ABOUT THIS TASK:
Below is a block of records; repeat each one exactly.

RECORDS:
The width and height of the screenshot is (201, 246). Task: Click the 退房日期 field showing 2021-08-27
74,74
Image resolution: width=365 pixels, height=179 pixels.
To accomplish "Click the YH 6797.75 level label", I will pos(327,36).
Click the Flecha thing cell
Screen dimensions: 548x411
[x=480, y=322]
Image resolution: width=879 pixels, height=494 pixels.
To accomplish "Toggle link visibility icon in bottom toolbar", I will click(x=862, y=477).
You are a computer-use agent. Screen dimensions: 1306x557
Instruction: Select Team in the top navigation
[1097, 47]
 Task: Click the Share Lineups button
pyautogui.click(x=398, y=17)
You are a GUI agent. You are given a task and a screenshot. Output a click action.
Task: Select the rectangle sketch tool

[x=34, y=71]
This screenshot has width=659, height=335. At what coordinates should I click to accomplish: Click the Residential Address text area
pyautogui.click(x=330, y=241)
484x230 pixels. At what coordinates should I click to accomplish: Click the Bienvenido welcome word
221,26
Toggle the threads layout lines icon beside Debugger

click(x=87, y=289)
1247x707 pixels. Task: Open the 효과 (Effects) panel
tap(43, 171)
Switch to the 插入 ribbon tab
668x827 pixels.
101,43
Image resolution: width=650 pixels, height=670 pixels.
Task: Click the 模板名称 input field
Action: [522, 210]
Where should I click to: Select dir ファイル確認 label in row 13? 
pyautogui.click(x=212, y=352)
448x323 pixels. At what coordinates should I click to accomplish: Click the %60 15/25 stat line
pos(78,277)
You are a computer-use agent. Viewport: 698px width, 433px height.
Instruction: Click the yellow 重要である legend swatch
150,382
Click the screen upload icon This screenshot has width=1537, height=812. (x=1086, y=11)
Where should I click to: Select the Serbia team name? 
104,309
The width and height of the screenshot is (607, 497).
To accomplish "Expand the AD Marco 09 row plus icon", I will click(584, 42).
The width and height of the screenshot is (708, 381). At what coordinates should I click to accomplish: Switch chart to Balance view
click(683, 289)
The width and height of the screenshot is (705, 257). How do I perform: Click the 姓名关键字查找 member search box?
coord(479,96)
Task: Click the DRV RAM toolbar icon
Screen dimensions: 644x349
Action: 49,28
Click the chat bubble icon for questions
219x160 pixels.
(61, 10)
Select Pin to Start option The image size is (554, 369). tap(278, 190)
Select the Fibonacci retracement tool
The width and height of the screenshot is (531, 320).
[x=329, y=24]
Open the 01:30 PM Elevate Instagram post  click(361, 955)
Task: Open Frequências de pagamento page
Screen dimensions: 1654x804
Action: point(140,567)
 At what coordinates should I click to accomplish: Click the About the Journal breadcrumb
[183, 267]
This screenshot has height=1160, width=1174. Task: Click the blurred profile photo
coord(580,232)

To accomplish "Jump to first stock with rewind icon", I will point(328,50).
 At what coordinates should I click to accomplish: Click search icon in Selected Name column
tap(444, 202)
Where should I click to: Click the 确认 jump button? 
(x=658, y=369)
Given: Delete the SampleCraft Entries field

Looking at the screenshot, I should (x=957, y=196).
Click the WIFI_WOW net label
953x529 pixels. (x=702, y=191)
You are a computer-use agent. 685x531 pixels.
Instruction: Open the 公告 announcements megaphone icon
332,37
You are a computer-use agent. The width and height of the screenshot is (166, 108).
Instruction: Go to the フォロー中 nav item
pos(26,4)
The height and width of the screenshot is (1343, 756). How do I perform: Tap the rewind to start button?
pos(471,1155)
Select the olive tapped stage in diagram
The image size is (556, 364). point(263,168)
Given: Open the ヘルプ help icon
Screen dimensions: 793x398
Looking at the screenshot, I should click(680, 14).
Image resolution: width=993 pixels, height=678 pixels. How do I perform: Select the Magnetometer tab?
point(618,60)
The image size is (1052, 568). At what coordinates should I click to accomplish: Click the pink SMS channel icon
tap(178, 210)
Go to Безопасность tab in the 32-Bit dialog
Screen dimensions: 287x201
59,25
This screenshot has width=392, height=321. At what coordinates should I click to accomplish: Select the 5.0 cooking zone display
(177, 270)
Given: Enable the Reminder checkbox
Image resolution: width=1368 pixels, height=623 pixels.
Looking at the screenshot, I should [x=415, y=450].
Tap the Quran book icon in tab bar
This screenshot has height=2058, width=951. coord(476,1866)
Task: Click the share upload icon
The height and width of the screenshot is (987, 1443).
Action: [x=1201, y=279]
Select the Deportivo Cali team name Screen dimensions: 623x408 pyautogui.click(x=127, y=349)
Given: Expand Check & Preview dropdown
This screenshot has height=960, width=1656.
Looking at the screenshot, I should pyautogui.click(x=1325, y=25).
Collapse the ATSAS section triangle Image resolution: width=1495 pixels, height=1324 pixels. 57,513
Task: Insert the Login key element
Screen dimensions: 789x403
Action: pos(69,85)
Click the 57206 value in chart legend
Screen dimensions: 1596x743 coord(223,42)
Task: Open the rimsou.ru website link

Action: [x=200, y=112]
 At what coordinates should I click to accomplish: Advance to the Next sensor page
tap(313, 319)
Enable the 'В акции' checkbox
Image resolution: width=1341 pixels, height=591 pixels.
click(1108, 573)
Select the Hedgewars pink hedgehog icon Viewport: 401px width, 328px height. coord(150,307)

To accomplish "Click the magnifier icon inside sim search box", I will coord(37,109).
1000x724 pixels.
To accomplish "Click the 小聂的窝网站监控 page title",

TASK OUTPUT:
The width and height of the screenshot is (201, 246). Task: Click the 退房日期 field showing 2021-08-27
74,74
Image resolution: width=365 pixels, height=179 pixels.
To accomplish "Click the YH 6797.75 level label", I will pos(327,36).
Click the Flecha thing cell
Screen dimensions: 548x411
[x=480, y=322]
Image resolution: width=879 pixels, height=494 pixels.
To accomplish "Toggle link visibility icon in bottom toolbar", I will click(x=862, y=477).
You are a computer-use agent. Screen dimensions: 1306x557
Instruction: Select Team in the top navigation
[1097, 47]
 Task: Click the Share Lineups button
pyautogui.click(x=398, y=17)
You are a GUI agent. You are given a task and a screenshot. Output a click action.
Task: Select the rectangle sketch tool

[x=34, y=71]
This screenshot has width=659, height=335. At what coordinates should I click to accomplish: Click the Residential Address text area
pyautogui.click(x=330, y=241)
484x230 pixels. At what coordinates should I click to accomplish: Click the Bienvenido welcome word
221,26
Toggle the threads layout lines icon beside Debugger

click(x=87, y=289)
1247x707 pixels. Task: Open the 효과 (Effects) panel
tap(43, 171)
Switch to the 插入 ribbon tab
668x827 pixels.
101,43
Image resolution: width=650 pixels, height=670 pixels.
Task: Click the 模板名称 input field
Action: [522, 210]
Where should I click to: Select dir ファイル確認 label in row 13? 
pyautogui.click(x=212, y=352)
448x323 pixels. At what coordinates should I click to accomplish: Click the %60 15/25 stat line
pos(78,277)
You are a computer-use agent. Viewport: 698px width, 433px height.
Instruction: Click the yellow 重要である legend swatch
150,382
Click the screen upload icon This screenshot has width=1537, height=812. (x=1086, y=11)
Where should I click to: Select the Serbia team name? 
104,309
The width and height of the screenshot is (607, 497).
To accomplish "Expand the AD Marco 09 row plus icon", I will click(584, 42).
The width and height of the screenshot is (708, 381). At what coordinates should I click to accomplish: Switch chart to Balance view
click(683, 289)
The width and height of the screenshot is (705, 257). How do I perform: Click the 姓名关键字查找 member search box?
coord(479,96)
Task: Click the DRV RAM toolbar icon
Screen dimensions: 644x349
Action: 49,28
Click the chat bubble icon for questions
219x160 pixels.
(61, 10)
Select Pin to Start option The image size is (554, 369). tap(278, 190)
Select the Fibonacci retracement tool
The width and height of the screenshot is (531, 320).
[x=329, y=24]
Open the 01:30 PM Elevate Instagram post  click(361, 955)
Task: Open Frequências de pagamento page
Screen dimensions: 1654x804
Action: point(140,567)
 At what coordinates should I click to accomplish: Click the About the Journal breadcrumb
[183, 267]
This screenshot has height=1160, width=1174. Task: Click the blurred profile photo
coord(580,232)

To accomplish "Jump to first stock with rewind icon", I will point(328,50).
 At what coordinates should I click to accomplish: Click search icon in Selected Name column
tap(444, 202)
Where should I click to: Click the 确认 jump button? 
(x=658, y=369)
Given: Delete the SampleCraft Entries field

Looking at the screenshot, I should (x=957, y=196).
Click the WIFI_WOW net label
953x529 pixels. (x=702, y=191)
You are a computer-use agent. 685x531 pixels.
Instruction: Open the 公告 announcements megaphone icon
332,37
You are a computer-use agent. The width and height of the screenshot is (166, 108).
Instruction: Go to the フォロー中 nav item
pos(26,4)
The height and width of the screenshot is (1343, 756). How do I perform: Tap the rewind to start button?
pos(471,1155)
Select the olive tapped stage in diagram
The image size is (556, 364). point(263,168)
Given: Open the ヘルプ help icon
Screen dimensions: 793x398
Looking at the screenshot, I should click(680, 14).
Image resolution: width=993 pixels, height=678 pixels. How do I perform: Select the Magnetometer tab?
point(618,60)
The image size is (1052, 568). At what coordinates should I click to accomplish: Click the pink SMS channel icon
tap(178, 210)
Go to Безопасность tab in the 32-Bit dialog
Screen dimensions: 287x201
59,25
This screenshot has width=392, height=321. At what coordinates should I click to accomplish: Select the 5.0 cooking zone display
(177, 270)
Given: Enable the Reminder checkbox
Image resolution: width=1368 pixels, height=623 pixels.
Looking at the screenshot, I should [x=415, y=450].
Tap the Quran book icon in tab bar
This screenshot has height=2058, width=951. coord(476,1866)
Task: Click the share upload icon
The height and width of the screenshot is (987, 1443).
Action: [x=1201, y=279]
Select the Deportivo Cali team name Screen dimensions: 623x408 pyautogui.click(x=127, y=349)
Given: Expand Check & Preview dropdown
This screenshot has height=960, width=1656.
Looking at the screenshot, I should pyautogui.click(x=1325, y=25).
Collapse the ATSAS section triangle Image resolution: width=1495 pixels, height=1324 pixels. 57,513
Task: Insert the Login key element
Screen dimensions: 789x403
Action: pos(69,85)
Click the 57206 value in chart legend
Screen dimensions: 1596x743 coord(223,42)
Task: Open the rimsou.ru website link

Action: [x=200, y=112]
 At what coordinates should I click to accomplish: Advance to the Next sensor page
tap(313, 319)
Enable the 'В акции' checkbox
Image resolution: width=1341 pixels, height=591 pixels.
click(1108, 573)
Select the Hedgewars pink hedgehog icon Viewport: 401px width, 328px height. coord(150,307)

To accomplish "Click the magnifier icon inside sim search box", I will coord(37,109).
1000x724 pixels.
To accomplish "Click the 小聂的窝网站监控 page title",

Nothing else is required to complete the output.